● **Directions for this task**
In the material below, find the line containing "Jegyek [tab] (41, 254)" and the line containing "Read more ... (131, 428)", then reproduce exactly both of them and every line between, and nothing else.
Segment Open
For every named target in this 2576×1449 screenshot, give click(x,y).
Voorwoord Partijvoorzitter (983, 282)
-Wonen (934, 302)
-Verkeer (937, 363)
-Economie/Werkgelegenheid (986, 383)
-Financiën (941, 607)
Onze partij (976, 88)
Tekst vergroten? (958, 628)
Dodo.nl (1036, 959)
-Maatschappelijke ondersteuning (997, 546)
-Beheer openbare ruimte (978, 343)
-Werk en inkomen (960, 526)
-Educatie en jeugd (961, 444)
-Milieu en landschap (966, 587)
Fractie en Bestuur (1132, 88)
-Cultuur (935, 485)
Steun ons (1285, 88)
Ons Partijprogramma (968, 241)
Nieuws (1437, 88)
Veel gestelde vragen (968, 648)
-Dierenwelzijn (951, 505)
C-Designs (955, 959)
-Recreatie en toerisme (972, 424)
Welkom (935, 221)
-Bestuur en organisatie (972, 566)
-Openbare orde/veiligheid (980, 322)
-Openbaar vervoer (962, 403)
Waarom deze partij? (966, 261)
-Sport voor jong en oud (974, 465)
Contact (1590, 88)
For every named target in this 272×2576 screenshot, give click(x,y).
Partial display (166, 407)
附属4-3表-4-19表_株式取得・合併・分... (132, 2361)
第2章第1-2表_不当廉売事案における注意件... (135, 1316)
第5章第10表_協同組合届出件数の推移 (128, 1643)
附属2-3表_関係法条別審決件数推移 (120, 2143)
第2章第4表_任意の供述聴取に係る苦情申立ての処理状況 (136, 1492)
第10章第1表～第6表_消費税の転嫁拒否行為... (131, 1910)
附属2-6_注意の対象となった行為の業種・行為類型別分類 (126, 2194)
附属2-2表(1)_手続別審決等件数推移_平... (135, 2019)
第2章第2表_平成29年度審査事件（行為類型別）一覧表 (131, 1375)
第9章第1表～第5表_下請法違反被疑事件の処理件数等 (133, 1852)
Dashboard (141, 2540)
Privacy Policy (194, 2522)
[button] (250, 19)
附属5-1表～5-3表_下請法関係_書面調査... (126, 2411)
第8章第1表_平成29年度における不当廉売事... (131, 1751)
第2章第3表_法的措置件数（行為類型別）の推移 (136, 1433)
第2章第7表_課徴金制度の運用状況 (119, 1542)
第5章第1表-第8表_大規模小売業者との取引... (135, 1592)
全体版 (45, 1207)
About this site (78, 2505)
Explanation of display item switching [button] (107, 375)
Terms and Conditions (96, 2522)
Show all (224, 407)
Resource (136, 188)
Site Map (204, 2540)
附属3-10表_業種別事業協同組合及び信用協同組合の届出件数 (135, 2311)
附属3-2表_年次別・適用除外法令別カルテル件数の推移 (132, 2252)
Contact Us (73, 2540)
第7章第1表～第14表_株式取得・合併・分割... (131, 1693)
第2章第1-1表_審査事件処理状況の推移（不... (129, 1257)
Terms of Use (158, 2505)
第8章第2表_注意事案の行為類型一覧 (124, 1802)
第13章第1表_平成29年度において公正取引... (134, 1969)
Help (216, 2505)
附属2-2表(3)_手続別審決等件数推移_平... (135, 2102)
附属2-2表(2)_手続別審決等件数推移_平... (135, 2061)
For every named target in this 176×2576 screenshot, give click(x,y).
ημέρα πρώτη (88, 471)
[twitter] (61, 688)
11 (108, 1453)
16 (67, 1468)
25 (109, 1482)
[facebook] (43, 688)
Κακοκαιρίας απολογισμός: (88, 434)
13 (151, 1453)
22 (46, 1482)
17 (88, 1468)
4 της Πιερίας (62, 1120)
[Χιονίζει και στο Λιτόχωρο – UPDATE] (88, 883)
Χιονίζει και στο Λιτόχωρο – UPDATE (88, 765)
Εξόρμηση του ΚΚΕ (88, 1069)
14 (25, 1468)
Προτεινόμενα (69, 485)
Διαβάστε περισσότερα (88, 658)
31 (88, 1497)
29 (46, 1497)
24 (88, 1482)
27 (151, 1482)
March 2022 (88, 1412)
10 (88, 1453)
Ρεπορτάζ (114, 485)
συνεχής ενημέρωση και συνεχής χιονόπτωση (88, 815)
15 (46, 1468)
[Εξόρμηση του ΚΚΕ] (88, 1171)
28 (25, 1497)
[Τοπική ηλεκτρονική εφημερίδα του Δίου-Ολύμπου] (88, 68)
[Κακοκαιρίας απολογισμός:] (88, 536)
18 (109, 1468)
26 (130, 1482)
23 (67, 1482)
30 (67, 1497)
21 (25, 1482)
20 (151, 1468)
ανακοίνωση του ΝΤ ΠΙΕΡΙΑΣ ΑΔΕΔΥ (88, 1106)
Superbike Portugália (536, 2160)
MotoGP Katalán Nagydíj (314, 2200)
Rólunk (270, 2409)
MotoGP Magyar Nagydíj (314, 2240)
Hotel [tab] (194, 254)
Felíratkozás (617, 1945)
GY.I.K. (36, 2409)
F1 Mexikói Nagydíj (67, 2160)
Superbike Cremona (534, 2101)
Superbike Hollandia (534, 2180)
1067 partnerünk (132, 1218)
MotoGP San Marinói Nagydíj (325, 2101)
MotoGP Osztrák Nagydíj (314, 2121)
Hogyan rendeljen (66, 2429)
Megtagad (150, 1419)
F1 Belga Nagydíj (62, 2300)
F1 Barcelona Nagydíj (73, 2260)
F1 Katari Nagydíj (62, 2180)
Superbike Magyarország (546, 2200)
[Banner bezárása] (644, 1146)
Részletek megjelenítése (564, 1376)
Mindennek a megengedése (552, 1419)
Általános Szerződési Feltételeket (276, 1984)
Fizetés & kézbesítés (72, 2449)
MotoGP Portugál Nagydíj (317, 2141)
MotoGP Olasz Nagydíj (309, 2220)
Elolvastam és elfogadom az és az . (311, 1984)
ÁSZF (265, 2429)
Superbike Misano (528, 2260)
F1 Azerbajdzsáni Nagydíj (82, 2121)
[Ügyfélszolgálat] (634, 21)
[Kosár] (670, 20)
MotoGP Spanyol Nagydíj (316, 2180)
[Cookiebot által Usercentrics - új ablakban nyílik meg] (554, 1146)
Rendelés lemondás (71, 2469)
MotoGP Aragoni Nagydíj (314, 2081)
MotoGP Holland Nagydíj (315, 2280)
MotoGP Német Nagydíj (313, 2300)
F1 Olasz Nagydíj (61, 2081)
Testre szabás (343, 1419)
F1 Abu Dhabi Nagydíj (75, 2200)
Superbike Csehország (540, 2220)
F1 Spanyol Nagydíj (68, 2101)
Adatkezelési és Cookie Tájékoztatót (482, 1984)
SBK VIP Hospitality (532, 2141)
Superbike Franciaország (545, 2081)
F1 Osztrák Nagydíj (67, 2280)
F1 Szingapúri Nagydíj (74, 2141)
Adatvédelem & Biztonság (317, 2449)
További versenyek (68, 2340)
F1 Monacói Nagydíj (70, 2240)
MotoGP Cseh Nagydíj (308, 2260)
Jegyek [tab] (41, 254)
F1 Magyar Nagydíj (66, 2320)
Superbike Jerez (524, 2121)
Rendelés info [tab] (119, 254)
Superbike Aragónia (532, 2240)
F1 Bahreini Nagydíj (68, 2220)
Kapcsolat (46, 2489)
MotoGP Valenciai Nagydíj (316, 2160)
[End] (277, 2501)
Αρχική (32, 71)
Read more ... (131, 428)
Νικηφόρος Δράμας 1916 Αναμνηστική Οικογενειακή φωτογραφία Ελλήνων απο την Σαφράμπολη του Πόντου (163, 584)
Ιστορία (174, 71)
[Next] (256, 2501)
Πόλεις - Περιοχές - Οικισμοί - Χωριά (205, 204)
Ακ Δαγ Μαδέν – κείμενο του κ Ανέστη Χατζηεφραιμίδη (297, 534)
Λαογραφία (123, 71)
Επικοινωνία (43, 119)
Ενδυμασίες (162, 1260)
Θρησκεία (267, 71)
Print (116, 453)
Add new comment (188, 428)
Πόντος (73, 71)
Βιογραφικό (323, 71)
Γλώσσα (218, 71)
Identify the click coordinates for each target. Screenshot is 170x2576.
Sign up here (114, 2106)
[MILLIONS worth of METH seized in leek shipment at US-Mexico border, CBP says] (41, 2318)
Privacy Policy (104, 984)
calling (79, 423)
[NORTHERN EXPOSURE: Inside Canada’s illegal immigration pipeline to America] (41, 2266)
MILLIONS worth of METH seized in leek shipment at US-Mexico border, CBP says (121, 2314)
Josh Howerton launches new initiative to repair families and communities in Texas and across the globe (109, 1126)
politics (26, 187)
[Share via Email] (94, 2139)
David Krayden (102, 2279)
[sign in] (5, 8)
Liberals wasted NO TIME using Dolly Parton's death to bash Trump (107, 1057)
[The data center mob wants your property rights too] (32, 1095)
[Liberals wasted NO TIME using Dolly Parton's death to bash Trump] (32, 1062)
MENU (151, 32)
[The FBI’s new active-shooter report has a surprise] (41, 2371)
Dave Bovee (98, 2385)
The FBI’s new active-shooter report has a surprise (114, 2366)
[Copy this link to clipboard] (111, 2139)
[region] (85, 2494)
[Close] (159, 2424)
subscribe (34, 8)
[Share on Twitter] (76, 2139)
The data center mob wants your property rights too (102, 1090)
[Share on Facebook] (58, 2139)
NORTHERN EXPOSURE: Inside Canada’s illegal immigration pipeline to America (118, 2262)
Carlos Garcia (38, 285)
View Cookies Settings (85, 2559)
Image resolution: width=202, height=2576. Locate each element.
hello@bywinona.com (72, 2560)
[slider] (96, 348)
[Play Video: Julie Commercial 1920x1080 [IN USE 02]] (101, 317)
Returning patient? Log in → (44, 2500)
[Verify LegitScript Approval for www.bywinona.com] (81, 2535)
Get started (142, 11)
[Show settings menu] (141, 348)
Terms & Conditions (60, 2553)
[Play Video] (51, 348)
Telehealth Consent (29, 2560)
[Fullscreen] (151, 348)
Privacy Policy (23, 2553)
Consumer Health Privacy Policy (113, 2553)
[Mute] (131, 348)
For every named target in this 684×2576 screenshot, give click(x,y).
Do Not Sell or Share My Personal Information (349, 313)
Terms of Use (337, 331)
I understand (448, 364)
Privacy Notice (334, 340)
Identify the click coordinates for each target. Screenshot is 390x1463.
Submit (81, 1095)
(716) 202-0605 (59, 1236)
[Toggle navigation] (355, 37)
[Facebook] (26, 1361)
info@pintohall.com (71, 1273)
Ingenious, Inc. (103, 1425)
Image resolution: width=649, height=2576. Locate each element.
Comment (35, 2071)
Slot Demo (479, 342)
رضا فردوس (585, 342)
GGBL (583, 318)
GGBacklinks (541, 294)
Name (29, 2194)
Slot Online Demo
Segment Closed
● **Response to the task**
Jegyek [tab] (41, 254)
F1 Magyar Nagydíj (66, 2320)
Superbike Jerez (524, 2121)
Rendelés info [tab] (119, 254)
Superbike Aragónia (532, 2240)
F1 Bahreini Nagydíj (68, 2220)
Kapcsolat (46, 2489)
MotoGP Valenciai Nagydíj (316, 2160)
[End] (277, 2501)
Αρχική (32, 71)
Read more ... (131, 428)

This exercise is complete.